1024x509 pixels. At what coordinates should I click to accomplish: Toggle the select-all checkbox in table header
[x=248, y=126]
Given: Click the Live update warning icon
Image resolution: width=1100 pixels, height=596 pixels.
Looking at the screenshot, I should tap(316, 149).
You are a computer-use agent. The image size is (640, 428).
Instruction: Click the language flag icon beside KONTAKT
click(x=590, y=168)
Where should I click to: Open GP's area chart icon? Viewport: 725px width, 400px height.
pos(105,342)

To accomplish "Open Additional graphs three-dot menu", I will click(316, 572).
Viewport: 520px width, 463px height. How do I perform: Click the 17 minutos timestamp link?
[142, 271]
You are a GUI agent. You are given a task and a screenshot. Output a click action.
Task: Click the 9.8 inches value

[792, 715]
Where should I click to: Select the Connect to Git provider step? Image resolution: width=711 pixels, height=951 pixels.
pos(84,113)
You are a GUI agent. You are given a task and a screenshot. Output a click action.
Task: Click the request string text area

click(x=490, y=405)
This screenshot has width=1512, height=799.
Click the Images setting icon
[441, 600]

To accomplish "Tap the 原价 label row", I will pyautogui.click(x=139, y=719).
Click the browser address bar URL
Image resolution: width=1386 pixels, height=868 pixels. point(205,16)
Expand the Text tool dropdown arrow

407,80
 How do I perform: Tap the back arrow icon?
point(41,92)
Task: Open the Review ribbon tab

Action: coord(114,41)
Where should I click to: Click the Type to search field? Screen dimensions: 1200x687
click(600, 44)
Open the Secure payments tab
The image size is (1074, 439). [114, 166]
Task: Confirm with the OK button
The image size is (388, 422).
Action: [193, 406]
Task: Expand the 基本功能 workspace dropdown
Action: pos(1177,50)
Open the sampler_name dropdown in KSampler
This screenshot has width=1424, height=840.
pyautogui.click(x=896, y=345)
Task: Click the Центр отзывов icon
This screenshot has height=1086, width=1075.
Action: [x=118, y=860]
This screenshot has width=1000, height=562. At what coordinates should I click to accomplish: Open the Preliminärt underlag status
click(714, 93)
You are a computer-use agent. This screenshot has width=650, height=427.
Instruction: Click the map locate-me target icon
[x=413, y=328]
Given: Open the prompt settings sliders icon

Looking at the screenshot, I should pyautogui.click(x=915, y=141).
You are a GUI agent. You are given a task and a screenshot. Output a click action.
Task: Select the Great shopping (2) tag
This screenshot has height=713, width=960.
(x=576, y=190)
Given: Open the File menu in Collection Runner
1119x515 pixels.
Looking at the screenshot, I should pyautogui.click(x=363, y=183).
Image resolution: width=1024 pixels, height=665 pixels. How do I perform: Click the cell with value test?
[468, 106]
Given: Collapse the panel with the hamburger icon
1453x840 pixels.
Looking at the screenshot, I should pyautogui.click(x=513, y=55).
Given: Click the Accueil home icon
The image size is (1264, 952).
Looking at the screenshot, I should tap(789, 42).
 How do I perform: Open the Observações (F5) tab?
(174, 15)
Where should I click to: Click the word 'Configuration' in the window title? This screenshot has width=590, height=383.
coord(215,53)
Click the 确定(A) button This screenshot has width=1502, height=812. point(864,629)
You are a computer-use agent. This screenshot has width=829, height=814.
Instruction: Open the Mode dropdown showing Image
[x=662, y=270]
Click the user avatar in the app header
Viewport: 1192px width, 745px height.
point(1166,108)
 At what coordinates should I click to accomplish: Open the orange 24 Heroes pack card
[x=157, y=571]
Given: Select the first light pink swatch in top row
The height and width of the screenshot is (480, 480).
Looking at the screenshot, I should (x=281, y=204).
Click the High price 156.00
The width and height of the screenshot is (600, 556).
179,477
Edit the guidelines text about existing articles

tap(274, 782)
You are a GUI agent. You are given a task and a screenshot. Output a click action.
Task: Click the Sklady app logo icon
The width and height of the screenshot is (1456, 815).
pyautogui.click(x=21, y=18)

- WORK REQUEST
From the data above, copy each line exactly.

- RESPONSE AREA
1024x509 pixels. At what coordinates should I click to accomplish: Toggle the select-all checkbox in table header
[x=248, y=126]
Given: Click the Live update warning icon
Image resolution: width=1100 pixels, height=596 pixels.
Looking at the screenshot, I should tap(316, 149).
You are a computer-use agent. The image size is (640, 428).
Instruction: Click the language flag icon beside KONTAKT
click(x=590, y=168)
Where should I click to: Open GP's area chart icon? Viewport: 725px width, 400px height.
pos(105,342)

To accomplish "Open Additional graphs three-dot menu", I will click(316, 572).
Viewport: 520px width, 463px height. How do I perform: Click the 17 minutos timestamp link?
[142, 271]
You are a GUI agent. You are given a task and a screenshot. Output a click action.
Task: Click the 9.8 inches value

[792, 715]
Where should I click to: Select the Connect to Git provider step? Image resolution: width=711 pixels, height=951 pixels.
pos(84,113)
You are a GUI agent. You are given a task and a screenshot. Output a click action.
Task: Click the request string text area

click(x=490, y=405)
This screenshot has width=1512, height=799.
Click the Images setting icon
[441, 600]

To accomplish "Tap the 原价 label row", I will pyautogui.click(x=139, y=719).
Click the browser address bar URL
Image resolution: width=1386 pixels, height=868 pixels. point(205,16)
Expand the Text tool dropdown arrow

407,80
 How do I perform: Tap the back arrow icon?
point(41,92)
Task: Open the Review ribbon tab

Action: coord(114,41)
Where should I click to: Click the Type to search field? Screen dimensions: 1200x687
click(600, 44)
Open the Secure payments tab
The image size is (1074, 439). [114, 166]
Task: Confirm with the OK button
The image size is (388, 422).
Action: [193, 406]
Task: Expand the 基本功能 workspace dropdown
Action: pos(1177,50)
Open the sampler_name dropdown in KSampler
This screenshot has width=1424, height=840.
pyautogui.click(x=896, y=345)
Task: Click the Центр отзывов icon
This screenshot has height=1086, width=1075.
Action: [x=118, y=860]
This screenshot has width=1000, height=562. At what coordinates should I click to accomplish: Open the Preliminärt underlag status
click(714, 93)
You are a computer-use agent. This screenshot has width=650, height=427.
Instruction: Click the map locate-me target icon
[x=413, y=328]
Given: Open the prompt settings sliders icon

Looking at the screenshot, I should pyautogui.click(x=915, y=141).
You are a GUI agent. You are given a task and a screenshot. Output a click action.
Task: Select the Great shopping (2) tag
This screenshot has height=713, width=960.
(x=576, y=190)
Given: Open the File menu in Collection Runner
1119x515 pixels.
Looking at the screenshot, I should pyautogui.click(x=363, y=183).
Image resolution: width=1024 pixels, height=665 pixels. How do I perform: Click the cell with value test?
[468, 106]
Given: Collapse the panel with the hamburger icon
1453x840 pixels.
Looking at the screenshot, I should pyautogui.click(x=513, y=55).
Given: Click the Accueil home icon
The image size is (1264, 952).
Looking at the screenshot, I should tap(789, 42).
 How do I perform: Open the Observações (F5) tab?
(174, 15)
Where should I click to: Click the word 'Configuration' in the window title? This screenshot has width=590, height=383.
coord(215,53)
Click the 确定(A) button This screenshot has width=1502, height=812. point(864,629)
You are a computer-use agent. This screenshot has width=829, height=814.
Instruction: Open the Mode dropdown showing Image
[x=662, y=270]
Click the user avatar in the app header
Viewport: 1192px width, 745px height.
point(1166,108)
 At what coordinates should I click to accomplish: Open the orange 24 Heroes pack card
[x=157, y=571]
Given: Select the first light pink swatch in top row
The height and width of the screenshot is (480, 480).
Looking at the screenshot, I should (x=281, y=204).
Click the High price 156.00
The width and height of the screenshot is (600, 556).
179,477
Edit the guidelines text about existing articles

tap(274, 782)
You are a GUI agent. You are given a task and a screenshot. Output a click action.
Task: Click the Sklady app logo icon
The width and height of the screenshot is (1456, 815).
pyautogui.click(x=21, y=18)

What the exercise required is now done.